While the scale and complexity varies, the responsibilities are essentially the same for the CFO of a small, privately held company that operates in a single country or the CFO of a publicly traded multinational with multiple lines of business. CFOs continue to struggle to successfully meet the above responsibilities. Within most multinational accounting departments, statutory reporting processes are still overwhelmingly manual, with spreadsheets being the primary vehicle for data collection and report generation. Alarmingly, 77% of CFOs admit that major business decisions have been delayed due to stakeholders not having timely access to data and report significant delays with respect to tasks like reporting and ad hoc analysis. (CFO Indicator Report, May 2017).  Analysts estimate a 1% loss in revenue per strategic decision that is delayed by data. The CFO Indicator Q4 2016 report reveals that while 85% of CFOs say their teams have direct access to the financial and operational data needed to generate accurate reports, the non-value-added tasks—like data gathering, verifying accuracy, and formatting reports drive down efficiency. Multiple reports show that finance departments spend a disproportionate amount of time on activities doing what no longer needs to be done.

In a world where companies have spent millions of dollars on ERP and accounting software, why are we still seeing such inefficiencies?  

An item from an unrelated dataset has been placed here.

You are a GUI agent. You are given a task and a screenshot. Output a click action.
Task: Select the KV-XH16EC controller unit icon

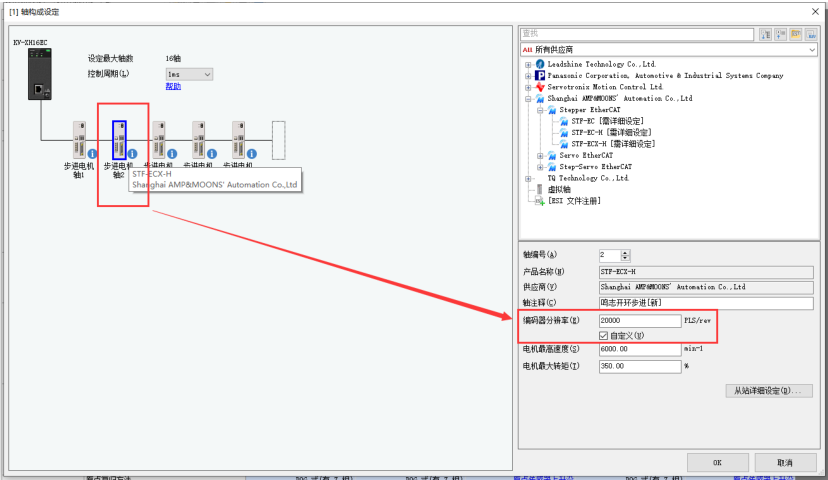tap(41, 74)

The reasons are myriad but can be summarized into the following categories –

  • Data and Systems: Whether it is due to not fully integrating acquisitions, or not having an enterprise view of data and systems, companies continue to be plagued by islands of data and a lack of seamless integration between sales, operations and finance. As the saying goes, every error or oversight in sales and operations comes to roost in finance. ERP systems were supposed to solve this issue.  However, many companies have multiple ERP solutions, some aging, some fully deployed, others partially deployed, throw in an acquisition and a reorganization and you have the nightmare that many CFOs are grappling with. Digital transformation and automation cannot be effective if addressed in a piecemeal fashion. Many companies appreciate the benefits of a modern, integrated application architecture that is aligned to their corporate strategy, but few have the stomach to take on a major transformation journey.  The arguments are that it is complex, costly, and that it takes focus and resources away from other strategic priorities. However, not addressing this issue means that every one of those strategic priorities will be rendered less effective and perhaps add to the complexity and inefficiency.
  • Organization and Process: Irrespective of the formal organizational structure of a company, culture often determines how different departments work together. Some organizations have a formal sales and operations planning/budgeting process that brings together sales, operations and finance to collaboratively develop forecasts, address variances and continually fine tune their business. Others keep sales, operations and finance operating in their respective silos. This is a recipe for massive inefficiency with Finance bearing the brunt, especially at period-end (month-end, quarter-end,…). In addition to the inefficiency, it is difficult in such organizations for Finance to identify inefficiencies, and determine where investments are warranted, a function that Finance is increasingly being asked to provide.
  • Regulatory: Evolving statutory reporting requirements and changes in the tax code and tax practices make the task of accurately reporting on operations and financial position to internal and external stakeholders more challenging. This is a challenge for CFOs of multinationals due to differing standards and practices in different regions around the world. CFOs and Directors of publicly traded companies can be held personally liable if there are material inaccuracies in the reporting. Even if that does not happen, regulatory scrutiny can result in reputational damage and the company’s valuation.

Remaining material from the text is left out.